Records supplied
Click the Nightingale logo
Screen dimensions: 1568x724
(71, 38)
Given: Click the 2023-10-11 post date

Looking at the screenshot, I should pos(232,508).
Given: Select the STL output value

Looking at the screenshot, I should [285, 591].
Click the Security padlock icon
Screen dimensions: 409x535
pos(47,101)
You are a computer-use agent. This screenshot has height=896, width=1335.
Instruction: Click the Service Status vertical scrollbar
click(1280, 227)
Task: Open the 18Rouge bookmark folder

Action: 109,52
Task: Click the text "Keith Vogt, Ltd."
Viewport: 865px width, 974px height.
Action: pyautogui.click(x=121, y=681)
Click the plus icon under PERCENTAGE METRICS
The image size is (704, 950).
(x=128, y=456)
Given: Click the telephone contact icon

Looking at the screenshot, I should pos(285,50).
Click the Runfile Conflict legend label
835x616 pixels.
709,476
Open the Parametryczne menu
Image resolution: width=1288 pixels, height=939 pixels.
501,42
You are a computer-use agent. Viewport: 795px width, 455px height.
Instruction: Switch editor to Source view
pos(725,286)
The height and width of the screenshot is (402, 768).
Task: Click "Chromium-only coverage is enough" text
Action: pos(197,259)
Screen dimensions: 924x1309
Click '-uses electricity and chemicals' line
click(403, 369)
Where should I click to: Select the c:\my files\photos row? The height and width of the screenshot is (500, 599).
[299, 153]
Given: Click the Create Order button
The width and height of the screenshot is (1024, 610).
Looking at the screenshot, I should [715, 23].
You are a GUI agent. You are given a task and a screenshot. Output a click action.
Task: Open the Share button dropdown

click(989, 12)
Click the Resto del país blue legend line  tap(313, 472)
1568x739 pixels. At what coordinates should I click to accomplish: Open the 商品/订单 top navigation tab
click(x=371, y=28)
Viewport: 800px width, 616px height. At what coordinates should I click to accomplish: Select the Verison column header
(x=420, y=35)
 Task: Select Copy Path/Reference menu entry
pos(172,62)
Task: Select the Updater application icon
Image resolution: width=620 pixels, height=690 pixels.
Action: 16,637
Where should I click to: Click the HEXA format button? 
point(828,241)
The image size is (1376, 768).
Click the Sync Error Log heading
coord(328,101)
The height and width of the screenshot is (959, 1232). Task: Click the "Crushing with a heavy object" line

Task
The expected result is a copy of each line in the records where "computer" appears.

Output
You are a computer-use agent. This screenshot has height=896, width=1335.
You are a computer-use agent. Viewport: 795px width, 455px height.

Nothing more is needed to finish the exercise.